**Study text:**
== Segment start ==

METHOD AND APPARATUS FOR COMMISSIONING AN ELEVATOR INSTALLATION

Abstract

An elevator system includes a control unit, a bus, a plurality of bus-nodes connected via the bus with the control unit, and a plurality of safety-state detection devices connected with the control unit via the bus-nodes. A method of commissioning the elevator system includes the steps: A) verification by the control unit of the safety-state detection means that are connected to the bus; B) checking of the functional capability of the safety-state detection means that are connected; C) checking by the control unit of the safety functions of the elevator system based on a change in state of a safety-state detection means; and D) release of the elevator system for a normal operation only after positive execution by the control unit of the steps A) to C), wherein the release is accompanied by a change in state of the control unit from an unsecured state into a secured state.

Claims

1-15. (canceled)

16. A method for commissioning an elevator system having a control unit, a bus, a plurality of bus-nodes being connected via the bus with the control unit, and a plurality of safety-state detection devices each being connected with the control unit via one of the bus-nodes, wherein the method comprises the steps of: A) verification by the control unit of the safety-state detection devices that are connected to the bus; B) checking by the control unit of a functional capability of each of the safety-state detection devices that is connected to the bus; C) checking by the control unit of safety functions of the elevator system based upon a change of state of at least one of the safety-state detection devices by the control unit; and D) release of the elevator system for a normal operation only after positive execution by the control unit of the steps A) to C), wherein the release for the normal operation is accompanied by a change of state of the control unit from an unsecured state to a secured state.

== Segment end ==

**Data extracts:**
== Segment start ==

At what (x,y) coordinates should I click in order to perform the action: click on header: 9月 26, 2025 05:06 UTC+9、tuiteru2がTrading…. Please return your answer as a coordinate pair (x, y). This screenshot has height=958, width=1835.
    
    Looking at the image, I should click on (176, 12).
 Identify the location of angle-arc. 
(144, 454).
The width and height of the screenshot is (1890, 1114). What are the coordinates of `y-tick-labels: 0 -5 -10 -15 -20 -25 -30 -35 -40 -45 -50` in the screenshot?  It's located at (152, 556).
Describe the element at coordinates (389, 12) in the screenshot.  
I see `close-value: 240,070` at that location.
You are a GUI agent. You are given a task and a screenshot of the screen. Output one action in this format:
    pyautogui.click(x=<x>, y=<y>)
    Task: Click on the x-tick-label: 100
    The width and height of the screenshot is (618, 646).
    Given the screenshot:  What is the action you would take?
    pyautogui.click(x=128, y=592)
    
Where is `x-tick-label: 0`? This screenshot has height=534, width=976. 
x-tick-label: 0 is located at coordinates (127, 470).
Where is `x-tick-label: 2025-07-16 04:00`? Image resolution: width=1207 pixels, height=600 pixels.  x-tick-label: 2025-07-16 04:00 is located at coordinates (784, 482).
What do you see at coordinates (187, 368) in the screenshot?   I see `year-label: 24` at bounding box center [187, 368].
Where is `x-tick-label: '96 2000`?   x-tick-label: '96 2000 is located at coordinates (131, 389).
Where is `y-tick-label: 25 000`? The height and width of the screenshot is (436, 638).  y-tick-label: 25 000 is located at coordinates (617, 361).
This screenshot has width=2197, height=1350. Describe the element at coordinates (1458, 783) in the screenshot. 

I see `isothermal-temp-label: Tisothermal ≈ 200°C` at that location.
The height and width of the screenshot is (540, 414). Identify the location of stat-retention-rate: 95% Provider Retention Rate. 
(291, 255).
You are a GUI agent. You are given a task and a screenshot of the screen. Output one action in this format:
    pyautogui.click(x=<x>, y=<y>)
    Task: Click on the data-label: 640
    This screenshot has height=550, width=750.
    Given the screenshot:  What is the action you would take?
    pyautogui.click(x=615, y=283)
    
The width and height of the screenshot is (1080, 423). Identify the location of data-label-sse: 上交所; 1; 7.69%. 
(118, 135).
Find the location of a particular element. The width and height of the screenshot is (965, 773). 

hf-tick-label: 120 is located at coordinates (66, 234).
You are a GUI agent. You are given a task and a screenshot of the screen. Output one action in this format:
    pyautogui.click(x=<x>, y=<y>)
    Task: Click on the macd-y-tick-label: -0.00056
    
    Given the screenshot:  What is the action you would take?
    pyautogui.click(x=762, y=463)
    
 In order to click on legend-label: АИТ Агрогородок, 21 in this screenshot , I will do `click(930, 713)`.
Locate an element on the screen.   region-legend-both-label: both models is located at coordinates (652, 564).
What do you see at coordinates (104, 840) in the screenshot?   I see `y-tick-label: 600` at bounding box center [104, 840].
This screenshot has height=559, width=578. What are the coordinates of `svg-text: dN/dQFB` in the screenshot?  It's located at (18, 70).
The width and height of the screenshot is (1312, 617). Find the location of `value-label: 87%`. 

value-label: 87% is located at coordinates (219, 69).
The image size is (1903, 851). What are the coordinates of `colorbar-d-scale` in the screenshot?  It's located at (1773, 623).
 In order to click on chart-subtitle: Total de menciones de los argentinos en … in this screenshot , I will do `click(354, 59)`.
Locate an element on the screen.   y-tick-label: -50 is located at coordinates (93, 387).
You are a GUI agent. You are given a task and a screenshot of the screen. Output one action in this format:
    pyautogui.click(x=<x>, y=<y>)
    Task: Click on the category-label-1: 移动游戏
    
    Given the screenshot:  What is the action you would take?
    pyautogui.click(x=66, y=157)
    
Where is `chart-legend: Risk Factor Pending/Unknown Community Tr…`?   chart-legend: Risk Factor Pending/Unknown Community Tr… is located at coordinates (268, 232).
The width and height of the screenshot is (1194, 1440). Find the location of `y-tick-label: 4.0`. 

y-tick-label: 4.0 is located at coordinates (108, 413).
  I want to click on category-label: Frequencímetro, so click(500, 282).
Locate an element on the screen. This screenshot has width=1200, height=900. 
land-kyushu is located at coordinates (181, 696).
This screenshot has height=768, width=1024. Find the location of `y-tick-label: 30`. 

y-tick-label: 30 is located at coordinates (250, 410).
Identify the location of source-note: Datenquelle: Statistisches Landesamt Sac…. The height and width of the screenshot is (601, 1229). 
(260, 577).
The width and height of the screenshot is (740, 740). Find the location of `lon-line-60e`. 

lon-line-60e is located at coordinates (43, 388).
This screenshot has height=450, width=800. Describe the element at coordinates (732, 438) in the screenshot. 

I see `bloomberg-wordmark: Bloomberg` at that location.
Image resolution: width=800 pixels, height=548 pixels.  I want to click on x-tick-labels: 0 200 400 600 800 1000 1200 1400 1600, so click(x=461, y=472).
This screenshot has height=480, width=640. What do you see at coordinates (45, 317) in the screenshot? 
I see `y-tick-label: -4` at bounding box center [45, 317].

== Segment end ==

**Instruction 1:**
In the elevator patent text above, reproduce word for word the passage starting with "An elevator system includes" and going on through "into a secured state.".
**Instruction 2:**
Answer these questions from the elevator patent text above, giving each answer on its own line with the matching letter:
(a) What happens to claims 1 through 15?
(b) In claim 16, through what is each safety-state detection device connected with the control unit?
(c) According to the abstract, what change in state accompanies the release for normal operation?

**Response box 1:**
An elevator system includes a control unit, a bus, a plurality of bus-nodes connected via the bus with the control unit, and a plurality of safety-state detection devices connected with the control unit via the bus-nodes. A method of commissioning the elevator system includes the steps: A) verification by the control unit of the safety-state detection means that are connected to the bus; B) checking of the functional capability of the safety-state detection means that are connected; C) checking by the control unit of the safety functions of the elevator system based on a change in state of a safety-state detection means; and D) release of the elevator system for a normal operation only after positive execution by the control unit of the steps A) to C), wherein the release is accompanied by a change in state of the control unit from an unsecured state into a secured state.

**Response box 2:**
(a) They are canceled.
(b) Each one is connected through one of the bus-nodes.
(c) The control unit changes from an unsecured state into a secured state.